We aren't in the position to do the job of the scientists to get a more
sufficient budget, we aren't entitled for that.

And that it would be possible,
you can observe e.g. at the universities in Switzerland, they cooperate with
the Omani institutions, they do their field trips and they were successful
in finding meteorites and also some important ones.
And other institutions made also some field trips, o.k. maybe not so
successful, but learning by doing (and like this each private hunter
achieved his abilities), they could learn.

And take the great Antarctic Campains, since more than 30 years different
institutions from different nations are in the field and have recovered the
lion share of meteorites.
The Antarctic hunt, Armando, is ways more expensive as if they would simply
buy the meteorites from dealers and private hunters.
E.g. for that amount of money they spend for having only 3 weeks a team on
the blue-ice, they could buy our fat granulitic Moon of 600grams or the
entire KREEP stone and in 30 years of Antarctic hunt, no KREEP was found,
or Dean Bessey, the pirate, would deliver them for that amount 7tons of
chondrites right to the door (that would be much more than he traded in
life).
That are the proportions, you have to keep in mind, Armando.

So all in all one could get the impression, that "science" seems not to see
any necessity to "rescue" the commercialized meteorites and that they are
content with the stones they already do have.
I write "could"...
Again, the costs of buying them is lower than those mentioned programs
costs, seen to the annual expenses in quite all other disciplines the costs
would be ridiculous, especially compared to the other methods of space
exploration.
And the meteoritcists, if they feel like you, would simply have to advertise
their research subject in a better way to get more funds.
I mean, Armando, many of those dealers and hunters, you're permanently
attacking can work only, because they had or do have sponsors (or paying
their passion from other jobs)- so you really can't tell me, that if those
small private people are able to find sponsors, universities shouldn't be
able too??
Well, remember Killgore, he tried with his SW-meteorite lab.
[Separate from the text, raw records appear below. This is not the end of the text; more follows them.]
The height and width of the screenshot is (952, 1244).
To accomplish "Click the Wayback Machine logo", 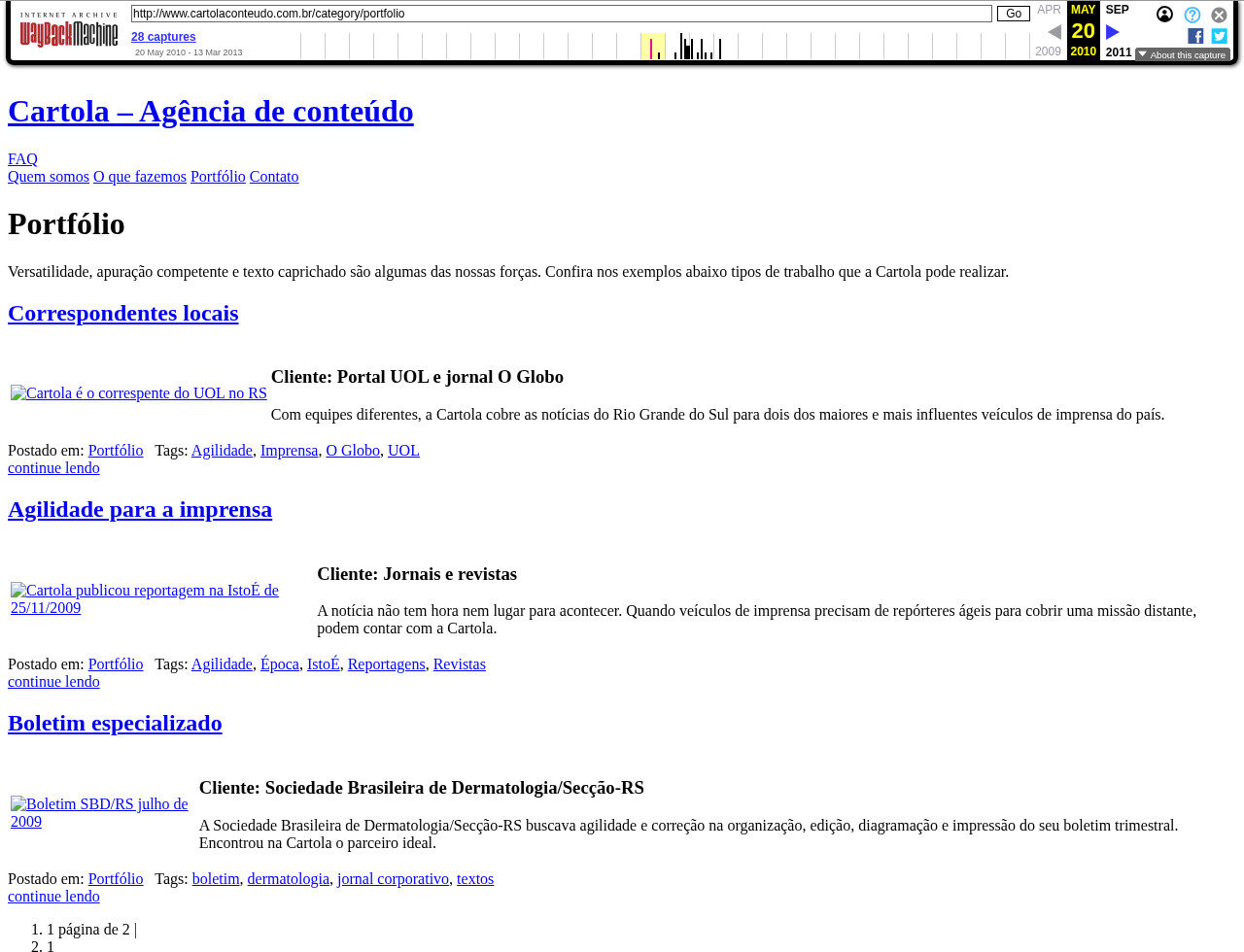I will 68,31.
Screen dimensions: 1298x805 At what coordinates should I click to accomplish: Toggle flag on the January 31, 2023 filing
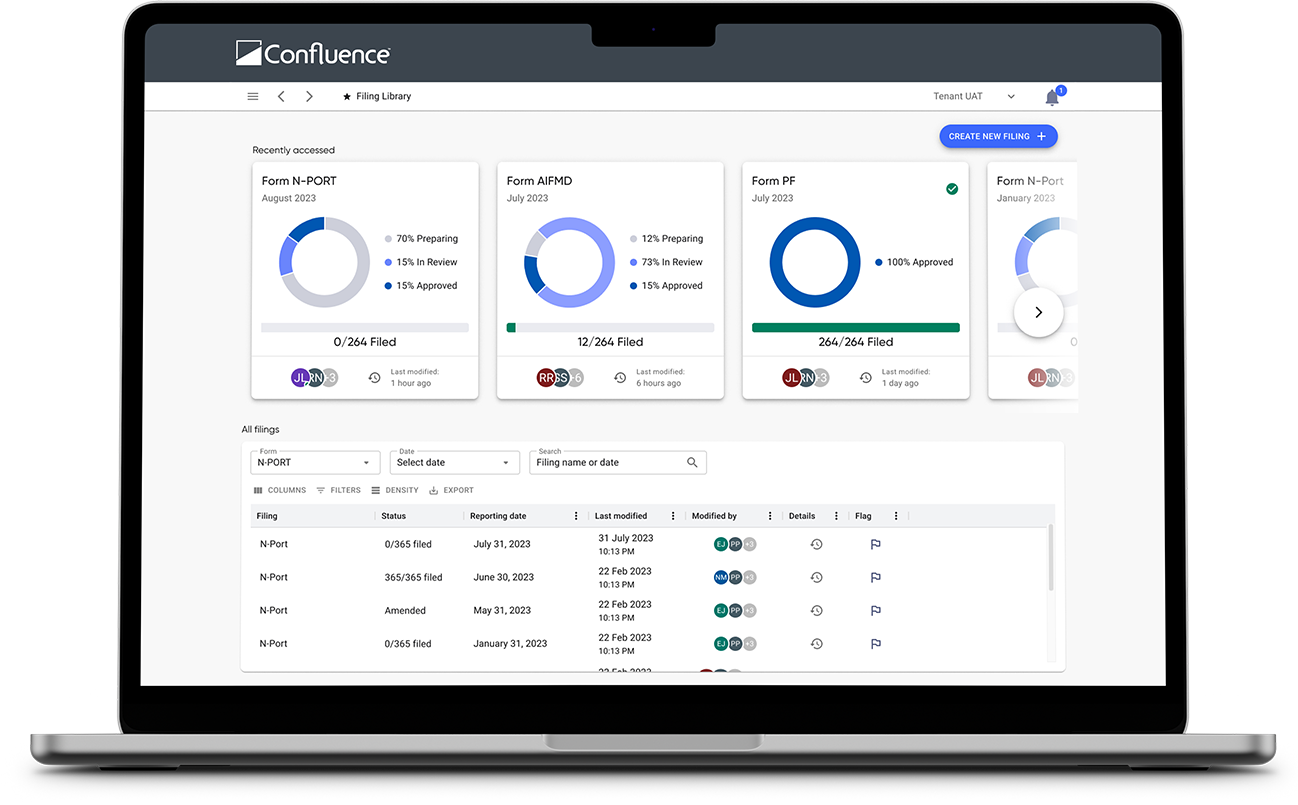coord(875,644)
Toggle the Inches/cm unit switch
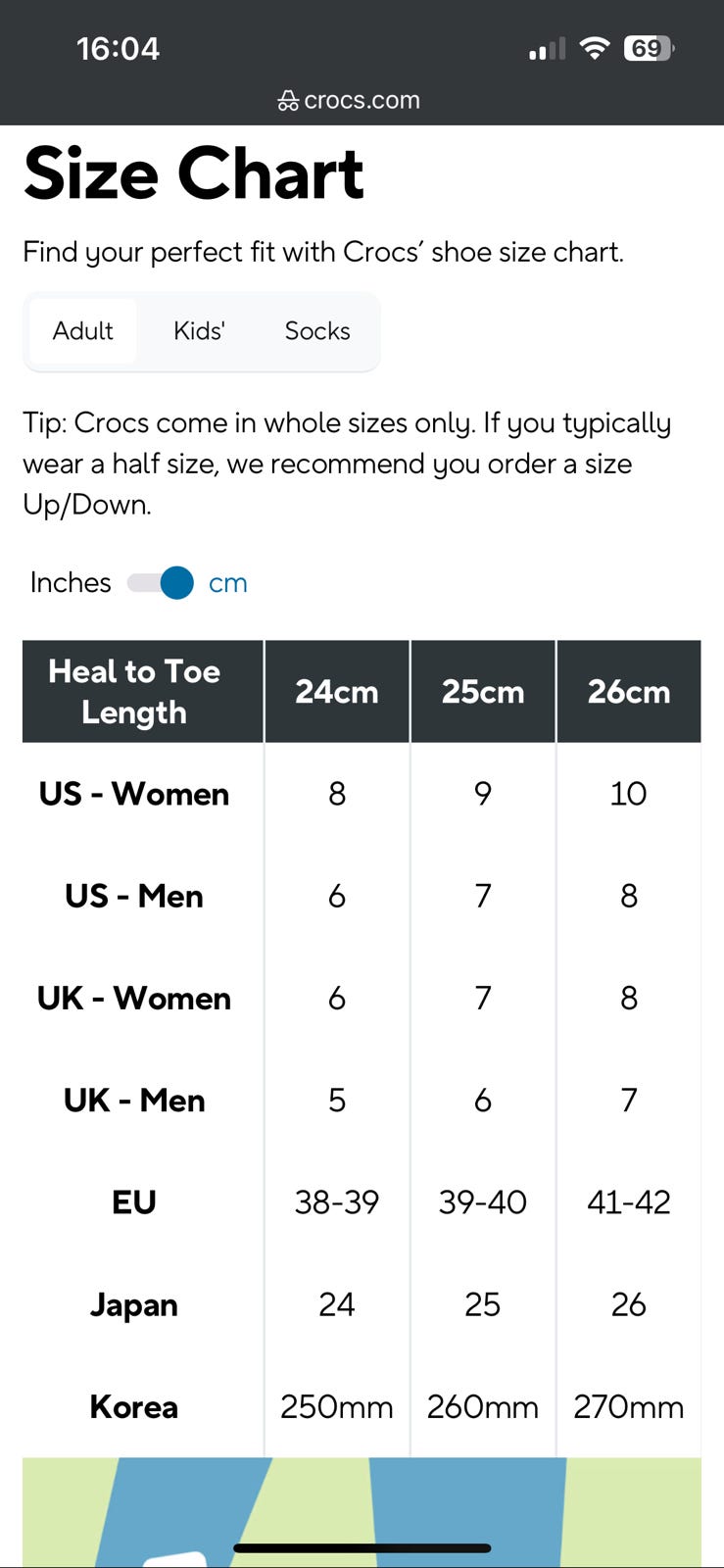Viewport: 724px width, 1568px height. [161, 583]

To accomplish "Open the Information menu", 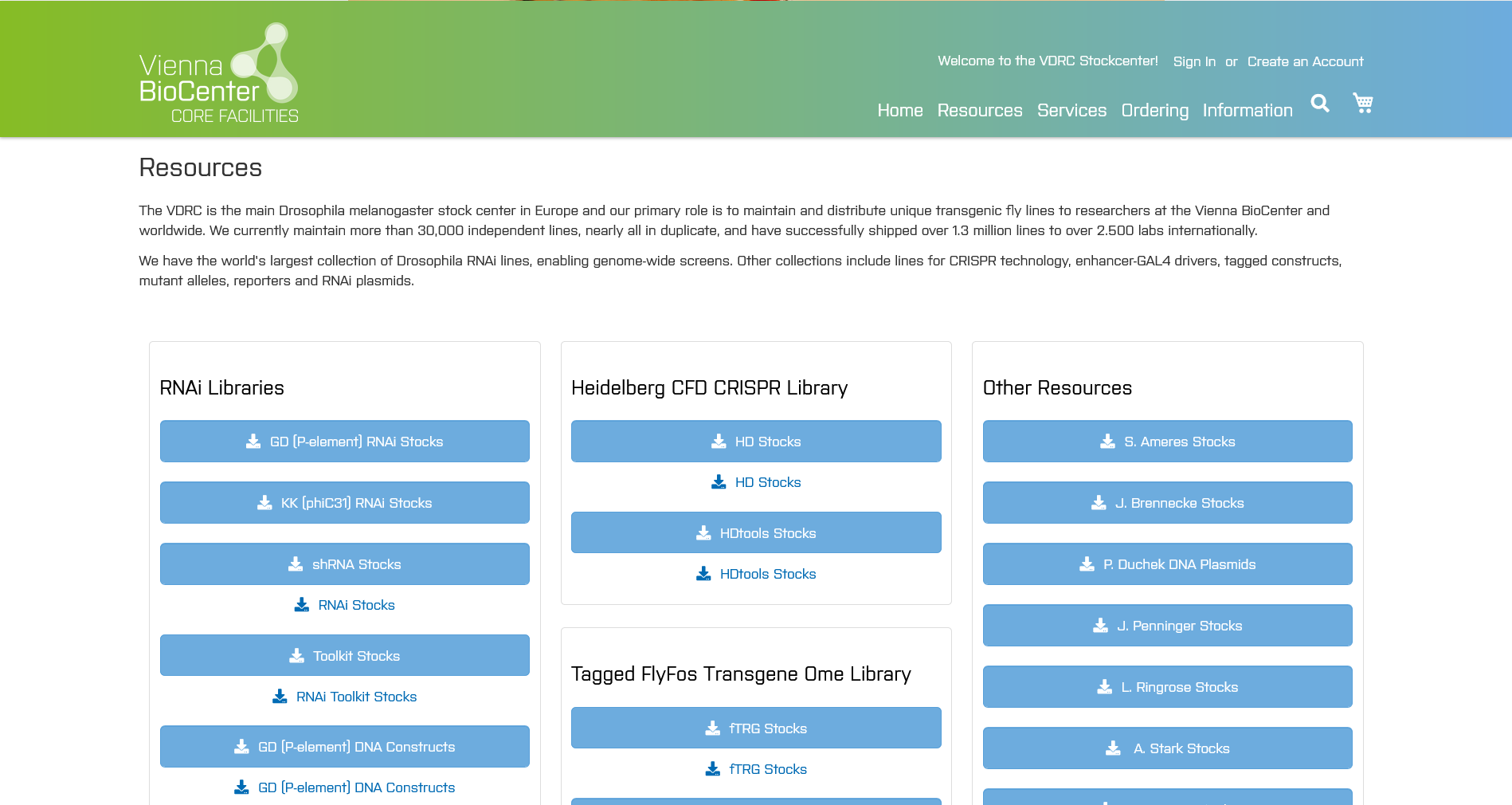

Hence Armando, you have to address not to the dealers, but to the
scientists, if you aren't content with the situation.
I really hope that you got it now and you won't carry on with posting always
the same rubbish to the list.

Martin




 

-----Urspr?ngliche Nachricht-----
Von: meteorite-list-bounces at meteoritecentral.com
[mailto:meteorite-list-bounces at meteoritecentral.com] Im Auftrag von Martin
Altmann
Gesendet: Samstag, 31. M?rz 2007 14:29
An: 'Armando Afonso'; meteorite-list at meteoritecentral.com
Betreff: Re: [meteorite-list] meteorite coins and other ridiculous
wastesoftime

Armando,

I don't know whether it's to indiscreet, but allow me a question:
What's your age?

Each collector, each museum, each lab can acquire from the meteorite dealers
partslices, fullslices, endcuts, whole stones and in most cases also the
main masses of those stones, where also micromounts are sold.

So where is your problem?
You don't want to buy small pieces, you don't want to buy large pieces,

therefore you obviously don't know, what you want

else than to complain.

That's a behaviour of an uneducated child.